On the first floor was the Aalang Shipyard, Bhavnagar (Gujarat), an industrial wasteland that looks as dramatic as the story it has to tell. A dumping-ground for the West, this ‘cemetery of boats’, as Benini explains it, contains many of the world’s ships that are sent to die or be recycled. The workers’ life expectancy can be as young as the mid-30s due to the sheer hazards and unknown toxicity involved in being a shipwright in a third-world country. Inserting herself into this highly secretive and closed male environment, Benini dances majestically in the foreground while more than a dozen men in scant safety clothes occupy varying levels of a ship’s hulk behind. The juxtaposition of the raw, male-orientated landscape of the shipyard with ethereal poses and flowing drapery is poignant and pointed in these works. Initially, the Brazilian native was shrouded in a burqa in order to gain access. The police were soon informed of the presence of a foreigner, showing up to ensure that she was not a journalist exposing the appalling conditions in which these men are forced to work. This suppression and exploitation is what is necessary for us to continue with our cheap, disposable, single-use culture, allowing goods to be shipped around the world.

‘…the artist dances among the rubble and debris…’

One floor above saw the physical manifestation of our pervasive need for the new, for the disposable. The Deonar Landfill in Mumbai is Asia’s biggest landfill, in places more than eighteen storeys high. This combination of medical and household waste leaches into the shanty-town communities on the peripheries, destroying the lives of those who are already so poor. In these large-format images the artist dances among the rubble and debris as we see Mumbai’s cityscape in the far distance. There is nothing but landfill, cows and the families who scavenge on this toxic site in between. A sense of failed history, or of one that was allowed to fail, is inescapable. We are faced with the nihilistic future that we are doing nothing to counteract. 

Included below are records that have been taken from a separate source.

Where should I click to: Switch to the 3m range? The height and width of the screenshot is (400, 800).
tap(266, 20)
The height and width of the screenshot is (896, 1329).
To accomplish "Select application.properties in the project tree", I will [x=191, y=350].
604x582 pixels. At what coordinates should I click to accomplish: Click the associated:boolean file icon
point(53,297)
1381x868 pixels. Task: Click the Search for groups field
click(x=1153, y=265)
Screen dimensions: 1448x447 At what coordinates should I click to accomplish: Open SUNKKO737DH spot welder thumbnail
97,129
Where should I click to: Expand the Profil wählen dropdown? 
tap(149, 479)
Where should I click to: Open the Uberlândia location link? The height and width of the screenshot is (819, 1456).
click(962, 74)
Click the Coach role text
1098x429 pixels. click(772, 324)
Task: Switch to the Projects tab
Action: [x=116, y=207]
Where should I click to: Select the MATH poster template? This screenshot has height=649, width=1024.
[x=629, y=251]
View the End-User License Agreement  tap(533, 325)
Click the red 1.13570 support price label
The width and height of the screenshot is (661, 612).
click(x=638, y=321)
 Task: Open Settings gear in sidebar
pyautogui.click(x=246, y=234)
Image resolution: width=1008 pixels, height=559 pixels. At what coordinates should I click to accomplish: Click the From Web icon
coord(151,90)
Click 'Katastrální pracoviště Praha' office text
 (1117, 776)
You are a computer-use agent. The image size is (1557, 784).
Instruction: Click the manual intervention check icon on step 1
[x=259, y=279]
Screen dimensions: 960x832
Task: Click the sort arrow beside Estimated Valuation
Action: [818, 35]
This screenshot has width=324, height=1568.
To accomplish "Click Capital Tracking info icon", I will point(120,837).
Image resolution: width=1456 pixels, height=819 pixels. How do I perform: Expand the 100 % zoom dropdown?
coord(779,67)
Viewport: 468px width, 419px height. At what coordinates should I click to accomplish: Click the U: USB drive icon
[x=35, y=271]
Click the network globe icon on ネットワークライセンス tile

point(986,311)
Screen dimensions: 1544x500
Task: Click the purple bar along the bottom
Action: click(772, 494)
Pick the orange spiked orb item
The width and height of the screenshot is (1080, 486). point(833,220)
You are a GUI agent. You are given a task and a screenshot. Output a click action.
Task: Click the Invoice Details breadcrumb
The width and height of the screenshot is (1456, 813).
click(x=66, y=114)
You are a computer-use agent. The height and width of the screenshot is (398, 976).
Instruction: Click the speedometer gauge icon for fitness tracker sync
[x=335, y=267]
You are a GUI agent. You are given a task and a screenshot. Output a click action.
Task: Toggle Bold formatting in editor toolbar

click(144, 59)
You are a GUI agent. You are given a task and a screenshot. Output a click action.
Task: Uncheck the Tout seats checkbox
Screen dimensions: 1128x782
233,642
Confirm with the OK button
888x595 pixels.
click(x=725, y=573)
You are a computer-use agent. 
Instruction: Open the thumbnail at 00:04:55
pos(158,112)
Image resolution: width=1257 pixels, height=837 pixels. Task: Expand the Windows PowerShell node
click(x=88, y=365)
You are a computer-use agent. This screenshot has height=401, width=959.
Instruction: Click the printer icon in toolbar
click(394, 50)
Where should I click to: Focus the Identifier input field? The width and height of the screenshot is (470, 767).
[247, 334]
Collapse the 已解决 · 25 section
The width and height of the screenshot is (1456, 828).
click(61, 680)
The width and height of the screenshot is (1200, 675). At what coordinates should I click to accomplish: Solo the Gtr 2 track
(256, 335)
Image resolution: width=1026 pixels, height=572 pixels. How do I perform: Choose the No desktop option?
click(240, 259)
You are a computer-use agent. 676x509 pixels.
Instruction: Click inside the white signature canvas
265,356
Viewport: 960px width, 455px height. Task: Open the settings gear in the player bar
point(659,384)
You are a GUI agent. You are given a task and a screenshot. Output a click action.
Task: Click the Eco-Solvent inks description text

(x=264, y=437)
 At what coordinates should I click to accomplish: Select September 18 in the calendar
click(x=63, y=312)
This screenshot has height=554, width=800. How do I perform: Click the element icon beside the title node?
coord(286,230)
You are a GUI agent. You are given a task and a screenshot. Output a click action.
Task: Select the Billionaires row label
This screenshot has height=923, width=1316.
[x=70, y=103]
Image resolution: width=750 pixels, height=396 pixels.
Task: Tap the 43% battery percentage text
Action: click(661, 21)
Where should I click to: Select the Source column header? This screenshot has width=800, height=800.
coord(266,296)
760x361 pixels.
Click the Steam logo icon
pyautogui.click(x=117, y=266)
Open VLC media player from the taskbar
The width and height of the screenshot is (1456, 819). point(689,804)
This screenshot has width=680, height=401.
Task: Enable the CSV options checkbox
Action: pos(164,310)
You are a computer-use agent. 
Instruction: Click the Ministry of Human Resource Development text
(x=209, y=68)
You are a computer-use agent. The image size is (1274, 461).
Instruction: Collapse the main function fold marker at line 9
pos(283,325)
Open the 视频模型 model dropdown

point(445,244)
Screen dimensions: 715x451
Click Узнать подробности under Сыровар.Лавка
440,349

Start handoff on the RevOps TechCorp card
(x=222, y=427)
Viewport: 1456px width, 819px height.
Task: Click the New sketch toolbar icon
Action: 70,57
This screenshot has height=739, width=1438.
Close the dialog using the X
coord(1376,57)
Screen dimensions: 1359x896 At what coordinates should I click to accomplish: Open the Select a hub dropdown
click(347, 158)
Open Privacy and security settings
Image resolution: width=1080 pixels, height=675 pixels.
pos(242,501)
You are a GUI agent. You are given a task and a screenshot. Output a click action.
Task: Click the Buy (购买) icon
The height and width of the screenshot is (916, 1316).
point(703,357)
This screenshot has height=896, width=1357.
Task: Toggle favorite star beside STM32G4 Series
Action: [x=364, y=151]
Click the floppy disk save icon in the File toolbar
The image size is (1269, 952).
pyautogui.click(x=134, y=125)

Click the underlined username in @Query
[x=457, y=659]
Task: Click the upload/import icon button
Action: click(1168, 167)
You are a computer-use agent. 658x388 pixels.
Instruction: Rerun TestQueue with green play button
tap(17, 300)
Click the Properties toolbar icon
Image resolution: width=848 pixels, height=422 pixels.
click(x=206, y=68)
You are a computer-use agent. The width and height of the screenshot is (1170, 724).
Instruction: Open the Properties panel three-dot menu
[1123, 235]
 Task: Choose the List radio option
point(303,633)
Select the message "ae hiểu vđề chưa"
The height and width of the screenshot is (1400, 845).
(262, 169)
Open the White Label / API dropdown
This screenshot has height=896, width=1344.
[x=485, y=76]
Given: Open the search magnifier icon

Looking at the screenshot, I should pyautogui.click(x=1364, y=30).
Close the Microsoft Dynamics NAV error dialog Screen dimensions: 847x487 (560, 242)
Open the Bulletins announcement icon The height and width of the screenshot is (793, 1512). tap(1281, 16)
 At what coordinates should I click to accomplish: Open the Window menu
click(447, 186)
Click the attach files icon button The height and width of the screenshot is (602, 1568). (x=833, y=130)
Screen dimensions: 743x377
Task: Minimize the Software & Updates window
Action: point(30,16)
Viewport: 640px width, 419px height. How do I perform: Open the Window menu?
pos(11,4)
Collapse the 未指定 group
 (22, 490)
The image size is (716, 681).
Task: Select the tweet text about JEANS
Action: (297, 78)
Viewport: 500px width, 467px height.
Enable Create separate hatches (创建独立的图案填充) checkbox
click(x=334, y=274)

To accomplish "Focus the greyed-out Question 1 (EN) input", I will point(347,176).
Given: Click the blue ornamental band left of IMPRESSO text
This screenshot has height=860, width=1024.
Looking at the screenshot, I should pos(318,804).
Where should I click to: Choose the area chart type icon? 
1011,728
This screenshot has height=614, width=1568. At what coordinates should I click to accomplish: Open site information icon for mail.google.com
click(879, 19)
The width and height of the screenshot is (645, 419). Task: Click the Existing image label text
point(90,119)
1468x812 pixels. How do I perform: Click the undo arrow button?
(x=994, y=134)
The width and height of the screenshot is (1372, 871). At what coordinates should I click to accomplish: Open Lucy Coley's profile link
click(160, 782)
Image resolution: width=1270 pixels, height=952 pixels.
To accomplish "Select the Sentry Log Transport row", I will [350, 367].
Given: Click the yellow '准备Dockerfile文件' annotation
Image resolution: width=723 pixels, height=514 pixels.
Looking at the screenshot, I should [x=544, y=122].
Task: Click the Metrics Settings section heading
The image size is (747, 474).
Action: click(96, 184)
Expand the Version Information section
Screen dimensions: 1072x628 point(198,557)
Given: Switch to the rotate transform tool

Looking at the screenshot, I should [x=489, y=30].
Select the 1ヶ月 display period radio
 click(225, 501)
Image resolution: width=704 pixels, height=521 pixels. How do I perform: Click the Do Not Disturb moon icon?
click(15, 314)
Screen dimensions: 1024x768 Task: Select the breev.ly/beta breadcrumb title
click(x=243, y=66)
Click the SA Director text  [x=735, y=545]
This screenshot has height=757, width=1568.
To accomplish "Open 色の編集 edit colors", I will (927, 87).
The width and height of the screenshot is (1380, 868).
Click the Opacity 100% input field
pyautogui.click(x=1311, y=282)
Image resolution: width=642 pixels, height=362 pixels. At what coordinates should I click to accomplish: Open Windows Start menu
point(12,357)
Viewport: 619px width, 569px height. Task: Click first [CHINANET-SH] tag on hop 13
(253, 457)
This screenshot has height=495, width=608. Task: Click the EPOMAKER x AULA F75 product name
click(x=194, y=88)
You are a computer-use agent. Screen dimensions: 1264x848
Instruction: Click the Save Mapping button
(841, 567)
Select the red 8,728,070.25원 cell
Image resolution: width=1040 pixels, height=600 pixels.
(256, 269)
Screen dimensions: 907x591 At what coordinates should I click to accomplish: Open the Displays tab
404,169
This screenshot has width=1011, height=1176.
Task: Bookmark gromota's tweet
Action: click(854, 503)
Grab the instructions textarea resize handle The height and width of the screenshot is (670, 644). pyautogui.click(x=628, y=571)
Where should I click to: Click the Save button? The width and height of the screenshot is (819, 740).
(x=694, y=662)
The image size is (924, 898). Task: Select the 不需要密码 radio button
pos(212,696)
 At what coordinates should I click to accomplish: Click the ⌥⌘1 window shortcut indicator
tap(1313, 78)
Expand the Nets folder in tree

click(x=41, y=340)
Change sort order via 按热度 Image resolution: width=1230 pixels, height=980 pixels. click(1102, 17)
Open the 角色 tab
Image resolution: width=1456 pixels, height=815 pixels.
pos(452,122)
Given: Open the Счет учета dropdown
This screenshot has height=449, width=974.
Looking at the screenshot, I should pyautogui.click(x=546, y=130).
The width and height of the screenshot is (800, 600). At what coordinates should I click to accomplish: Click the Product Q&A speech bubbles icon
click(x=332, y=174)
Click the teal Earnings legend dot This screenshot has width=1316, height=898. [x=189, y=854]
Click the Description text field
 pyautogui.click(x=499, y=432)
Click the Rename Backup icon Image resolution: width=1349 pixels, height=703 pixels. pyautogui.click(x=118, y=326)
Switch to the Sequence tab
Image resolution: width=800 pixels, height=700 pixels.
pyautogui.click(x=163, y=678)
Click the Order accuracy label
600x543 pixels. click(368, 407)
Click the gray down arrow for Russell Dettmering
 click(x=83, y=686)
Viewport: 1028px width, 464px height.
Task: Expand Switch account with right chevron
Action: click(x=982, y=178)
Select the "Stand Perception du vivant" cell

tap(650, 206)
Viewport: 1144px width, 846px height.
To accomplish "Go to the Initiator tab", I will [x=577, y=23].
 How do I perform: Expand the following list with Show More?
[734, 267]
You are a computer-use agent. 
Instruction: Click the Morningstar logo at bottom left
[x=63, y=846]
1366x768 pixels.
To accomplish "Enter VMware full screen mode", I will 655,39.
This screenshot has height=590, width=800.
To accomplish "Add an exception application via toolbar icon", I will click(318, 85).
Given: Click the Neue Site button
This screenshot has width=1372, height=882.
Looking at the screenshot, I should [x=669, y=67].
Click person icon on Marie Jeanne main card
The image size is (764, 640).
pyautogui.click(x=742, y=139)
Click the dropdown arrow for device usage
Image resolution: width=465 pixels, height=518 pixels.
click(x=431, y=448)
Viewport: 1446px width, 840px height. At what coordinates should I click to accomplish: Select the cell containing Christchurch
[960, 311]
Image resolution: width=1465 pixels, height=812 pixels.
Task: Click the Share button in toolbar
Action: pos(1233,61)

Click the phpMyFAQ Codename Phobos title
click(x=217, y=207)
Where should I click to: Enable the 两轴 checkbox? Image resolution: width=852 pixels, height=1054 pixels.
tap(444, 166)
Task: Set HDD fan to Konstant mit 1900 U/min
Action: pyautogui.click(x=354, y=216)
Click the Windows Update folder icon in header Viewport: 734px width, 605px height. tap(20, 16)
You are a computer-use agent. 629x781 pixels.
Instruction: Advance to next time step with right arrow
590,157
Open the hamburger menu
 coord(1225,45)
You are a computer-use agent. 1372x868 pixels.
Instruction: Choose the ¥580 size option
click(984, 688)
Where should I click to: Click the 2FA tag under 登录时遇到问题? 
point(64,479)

‘…subtlety, drama and starkness…’

On the topmost floor of the theatre were images from salt factories in the Kutch Desert in Gujarat. Benini dances on the factory floor as salt mists the air and sits in huge piles beside hulking machines of ambiguous function. This remarkable area floods during the summer monsoons and evaporates under the intense tropical sun, leaving enough salt to supply half of India and many other parts of the world. Farmers move in in order to cultivate the raw material. The lack of any safety equipment or interest in these people’s health causes life-altering ailments. Most of their earnings are used to pay overheads and farming this environment leaves them with almost nothing on which to survive. As with so much of our current neo-liberal power structures, it is always the smallest farmers who lose out. Arguably, these are the most dramatic and successful of Benini’s works on show. There is a subtlety, drama and starkness to their setting. There is a space to allow questioning of their meaning, the use and the location of such a place, and of Benini’s presence there.

‘Benini taps into her personal and political experiences…’ 

The Red Dress Project uses kathak as a means of telling the stories of those being exploited by the West while simultaneously drawing attention to the abuses and suppression put upon women and their bodies. Benini taps into her personal and political experiences, putting her body to the fore in order to highlight the ubiquitous, dogmatic, exploitative imbalance of power.